[PATCH] D8688: Update MergedLoadStoreMotion to use MemorySSA

Fri Jun 24 23:48:24 PDT 2016

Also, ust to give you some idea of general update complexity:  If you don't
bound the problem with some common cases, it's simply not possible to make
it faster than current creation (Ie it would be simpler/easier to not
preserve memoryssa in those cases).

For the common cases, assuming you tell us what variables to remove and
what variables were added in what blocks:
1. If you only removed and replaced variables (Ie literally no code motion
or insertion), it requires the renaming pass only.  It could be further
optimized to not redo use chain optimization for memoryuses if you can
guarantee you only touched memoryuses. For memorydefs, if you can guarantee
(and you probably can't) that none of the aa relationships have changed,
you would not have to redo use chain opt there either.  You can't guarantee
this because basicaa, et al have walkers with random hard limits in them,
and so you may get better results simply by reducing the length of a chain
of things it had to walk, even if there was in fact, no aliasing either way.

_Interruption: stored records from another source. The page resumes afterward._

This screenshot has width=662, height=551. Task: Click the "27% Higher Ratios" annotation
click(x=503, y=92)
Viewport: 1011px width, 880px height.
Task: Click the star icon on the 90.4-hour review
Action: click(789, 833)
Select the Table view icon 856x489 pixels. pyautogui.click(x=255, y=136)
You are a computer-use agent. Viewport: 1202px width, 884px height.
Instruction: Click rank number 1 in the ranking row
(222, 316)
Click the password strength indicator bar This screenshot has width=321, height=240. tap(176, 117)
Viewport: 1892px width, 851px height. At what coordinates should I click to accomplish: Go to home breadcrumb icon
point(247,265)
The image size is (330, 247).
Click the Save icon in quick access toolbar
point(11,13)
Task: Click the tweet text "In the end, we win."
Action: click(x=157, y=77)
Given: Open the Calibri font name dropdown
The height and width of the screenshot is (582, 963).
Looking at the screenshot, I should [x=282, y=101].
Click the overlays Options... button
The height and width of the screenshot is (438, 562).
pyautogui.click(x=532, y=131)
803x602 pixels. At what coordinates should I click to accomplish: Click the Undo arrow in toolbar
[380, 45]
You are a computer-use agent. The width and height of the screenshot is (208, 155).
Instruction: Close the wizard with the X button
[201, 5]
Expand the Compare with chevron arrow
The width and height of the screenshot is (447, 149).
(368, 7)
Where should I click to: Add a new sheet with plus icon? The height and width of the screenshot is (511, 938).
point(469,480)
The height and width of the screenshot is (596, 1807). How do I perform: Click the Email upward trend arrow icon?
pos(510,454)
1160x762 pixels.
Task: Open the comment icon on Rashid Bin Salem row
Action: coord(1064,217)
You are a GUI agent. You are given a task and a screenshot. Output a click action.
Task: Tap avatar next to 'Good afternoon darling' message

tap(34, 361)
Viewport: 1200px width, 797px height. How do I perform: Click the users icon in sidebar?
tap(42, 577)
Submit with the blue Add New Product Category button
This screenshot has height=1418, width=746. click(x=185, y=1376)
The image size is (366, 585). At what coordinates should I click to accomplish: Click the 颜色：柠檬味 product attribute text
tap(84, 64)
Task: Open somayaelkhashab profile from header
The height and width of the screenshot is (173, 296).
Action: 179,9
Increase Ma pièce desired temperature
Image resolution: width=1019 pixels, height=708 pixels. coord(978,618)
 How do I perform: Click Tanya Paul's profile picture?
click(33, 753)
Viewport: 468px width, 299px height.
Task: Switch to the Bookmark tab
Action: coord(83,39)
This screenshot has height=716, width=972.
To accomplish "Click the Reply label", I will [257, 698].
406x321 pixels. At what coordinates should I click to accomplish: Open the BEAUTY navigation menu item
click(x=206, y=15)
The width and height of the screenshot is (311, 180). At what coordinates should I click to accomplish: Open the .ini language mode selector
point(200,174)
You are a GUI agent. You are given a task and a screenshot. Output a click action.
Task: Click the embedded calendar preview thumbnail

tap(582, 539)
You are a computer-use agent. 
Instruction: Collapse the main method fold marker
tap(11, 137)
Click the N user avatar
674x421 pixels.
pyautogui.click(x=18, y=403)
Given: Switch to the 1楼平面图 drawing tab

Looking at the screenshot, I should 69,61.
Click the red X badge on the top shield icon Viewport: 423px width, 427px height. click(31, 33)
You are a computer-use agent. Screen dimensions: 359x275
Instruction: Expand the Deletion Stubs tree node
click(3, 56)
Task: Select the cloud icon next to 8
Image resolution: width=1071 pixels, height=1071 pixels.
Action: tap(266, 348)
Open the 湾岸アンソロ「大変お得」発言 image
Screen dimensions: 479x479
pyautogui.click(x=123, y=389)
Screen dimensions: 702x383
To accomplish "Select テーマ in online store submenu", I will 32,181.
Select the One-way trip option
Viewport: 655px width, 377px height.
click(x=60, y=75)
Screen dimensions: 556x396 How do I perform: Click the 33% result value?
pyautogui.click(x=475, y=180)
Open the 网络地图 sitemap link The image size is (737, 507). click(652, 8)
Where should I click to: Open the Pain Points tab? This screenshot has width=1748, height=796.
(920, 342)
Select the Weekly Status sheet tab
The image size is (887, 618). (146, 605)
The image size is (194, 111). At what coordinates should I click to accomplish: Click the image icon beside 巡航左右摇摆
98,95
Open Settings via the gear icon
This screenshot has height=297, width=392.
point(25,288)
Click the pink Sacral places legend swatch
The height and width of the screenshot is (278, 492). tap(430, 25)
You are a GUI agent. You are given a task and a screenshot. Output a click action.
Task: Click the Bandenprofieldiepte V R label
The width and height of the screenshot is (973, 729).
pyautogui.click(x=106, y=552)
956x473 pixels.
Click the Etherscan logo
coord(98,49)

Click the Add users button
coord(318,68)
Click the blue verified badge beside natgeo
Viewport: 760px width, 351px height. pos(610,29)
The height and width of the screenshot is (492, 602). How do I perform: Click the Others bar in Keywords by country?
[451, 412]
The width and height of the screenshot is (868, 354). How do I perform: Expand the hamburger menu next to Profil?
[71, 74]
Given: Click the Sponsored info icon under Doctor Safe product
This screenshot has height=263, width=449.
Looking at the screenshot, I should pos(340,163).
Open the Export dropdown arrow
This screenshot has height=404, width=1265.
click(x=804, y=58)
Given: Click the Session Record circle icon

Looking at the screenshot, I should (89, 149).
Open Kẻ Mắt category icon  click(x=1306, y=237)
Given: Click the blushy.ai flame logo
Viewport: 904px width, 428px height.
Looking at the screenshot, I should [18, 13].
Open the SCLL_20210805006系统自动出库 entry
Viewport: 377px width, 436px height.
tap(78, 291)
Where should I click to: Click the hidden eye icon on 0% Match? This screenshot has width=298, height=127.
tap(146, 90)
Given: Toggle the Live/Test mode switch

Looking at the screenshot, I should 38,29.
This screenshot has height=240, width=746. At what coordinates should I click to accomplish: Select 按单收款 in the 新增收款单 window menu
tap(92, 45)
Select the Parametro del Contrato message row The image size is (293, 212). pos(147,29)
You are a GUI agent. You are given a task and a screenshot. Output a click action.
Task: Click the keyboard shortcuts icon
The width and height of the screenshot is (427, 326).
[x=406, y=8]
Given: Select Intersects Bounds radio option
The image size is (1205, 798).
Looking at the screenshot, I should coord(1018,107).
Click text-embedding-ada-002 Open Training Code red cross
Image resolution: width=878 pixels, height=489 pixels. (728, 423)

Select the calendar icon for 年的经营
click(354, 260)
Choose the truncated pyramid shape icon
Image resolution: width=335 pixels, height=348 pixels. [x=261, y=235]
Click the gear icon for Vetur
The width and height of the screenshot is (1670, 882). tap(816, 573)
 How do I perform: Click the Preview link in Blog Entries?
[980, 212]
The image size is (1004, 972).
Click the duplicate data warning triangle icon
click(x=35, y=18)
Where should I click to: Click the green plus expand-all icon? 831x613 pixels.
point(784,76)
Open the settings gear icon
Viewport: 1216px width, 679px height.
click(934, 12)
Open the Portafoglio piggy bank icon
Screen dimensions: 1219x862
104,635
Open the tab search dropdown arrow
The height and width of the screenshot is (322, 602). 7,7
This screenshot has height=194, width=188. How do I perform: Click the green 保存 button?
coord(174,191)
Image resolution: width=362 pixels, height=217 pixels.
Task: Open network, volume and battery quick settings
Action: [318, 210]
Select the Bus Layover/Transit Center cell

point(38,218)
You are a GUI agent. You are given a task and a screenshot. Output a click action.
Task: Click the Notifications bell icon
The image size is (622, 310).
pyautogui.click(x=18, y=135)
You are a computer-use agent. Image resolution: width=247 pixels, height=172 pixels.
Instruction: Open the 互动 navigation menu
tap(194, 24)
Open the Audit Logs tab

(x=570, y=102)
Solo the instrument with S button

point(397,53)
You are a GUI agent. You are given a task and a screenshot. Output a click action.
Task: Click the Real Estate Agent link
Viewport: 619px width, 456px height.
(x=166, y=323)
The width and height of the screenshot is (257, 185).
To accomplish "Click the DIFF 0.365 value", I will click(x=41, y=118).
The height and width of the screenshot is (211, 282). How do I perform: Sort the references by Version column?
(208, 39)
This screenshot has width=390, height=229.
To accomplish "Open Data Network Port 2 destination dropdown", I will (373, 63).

2. if the cfg has not changed, and you have added/removed variables: if you
added memoryuses, if we stay with pruned ssa, we have to recompute the IDF.
We could minimize the size we calculate by tracking some things related to
where the last uses in the program are relative to the iterated dominance
frontier. It's complicated however.
After recomputing IDF, we also have to redo renaming. For inserting
 memoryuses, if we tracked the first/last version of a block (and updated
it through the creation/removal apis), we only have to rename parts of the
dom tree where the first/last version changes.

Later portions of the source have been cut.